●リプレイ本文
●古今東西男物語
洋の東西を問わず、男は助平で愚鈍な生き物である。
そこの君、君の事だ。
自己顕示欲を満たすことに精を出し、強権を握っては破滅してゆく男どもを見て、女性はおおむね『男は馬鹿だ』とか『男って単純』という結論にたどり着くそうだ。男にも言い分や異論はあろうが、世の男どもの多くは女に醜態を晒し死んでゆく。女が原因で国が傾ぎ、破滅した例など今更語る必要はあるまい。
そういう作者も男なのだが、これについては作者も自信を持って『違う!』と言えないところが微妙な所である。
そんな馬鹿な、そんな助平で愚鈍な男を食い物にするモンスターの一匹や二匹、世の中に居てもおかしくはない。今回の手合いは、そういう種類のヤツだ。
今回の『愛(は)し姫』討伐に駆り出されたのは、次の10名(プロフィール付き)。
ビザンチン帝国出身。人間のウィザード、デュラン・ハイアット(ea0042)。
尊大で厚顔不遜、持って回った言い回しのわりには、戦闘時は明かり持ちぐらいしかしない二面君である。
華仙教大国出身。人間の武道家、漸皇燕(ea0416)。
寝る。とにかく寝る。暇があれば寝ている。寝るために生きているんだろうと思える毒舌家。
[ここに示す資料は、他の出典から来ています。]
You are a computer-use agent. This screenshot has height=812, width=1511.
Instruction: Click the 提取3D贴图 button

だが口よりその拳法の奥義<爆虎掌>のほうが数倍痛い。
ジャパン出身。ジャイアントの志士、山王牙(ea1774)。
真面目でお堅い人物。正義は幻想だと思っているニヒリストだが、冷たい人物というわけではない。むしろ人情家である。
ビザンチン帝国出身。パラの女ウィザード、エステラ・ナルセス(ea2387)。
既婚、子持ち。結い上げた長い金髪と柔らかな物腰にファンは多そうだが、根は悪どいらしい。今回の事件には異様に乗り気である。
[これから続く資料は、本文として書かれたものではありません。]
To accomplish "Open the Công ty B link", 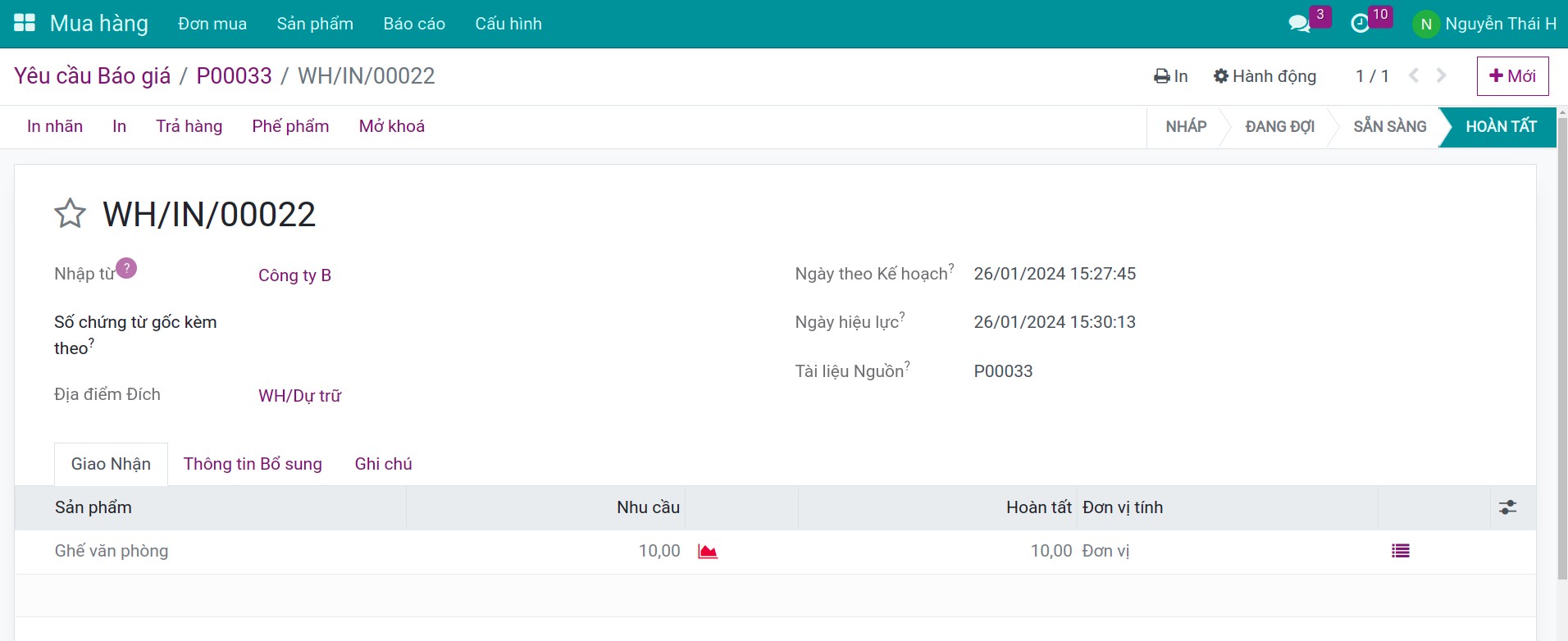I will pyautogui.click(x=294, y=275).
華仙教大国出身。人間の武道家、孫陸(ea2391)。
無理、無茶、無謀、無策で権力家が嫌いというノーガードバトル野郎。しかしノーガードゆえの<猪突拳>はちょっとすごい。
ジャパン出身。人間の侍、鷲尾天斗(ea2445)。
うまくいかないナンパを繰り返す『難破』師。顔の横に一文字の傷あり。傾奇(かぶき)者だが行動は堅実な、知る人ぞ知る冒険者。
イギリス王国出身。エルフの女クレリック、ララ・ルー(ea3118)。
ぽけぽけ聖職者。エルフらしくのんびりマイペースだが、今回の依頼は聖職者として期する物があるようである。
イギリス王国出身。エルフのウィザード、エドゥワルト・ヴェルネ(ea3402)。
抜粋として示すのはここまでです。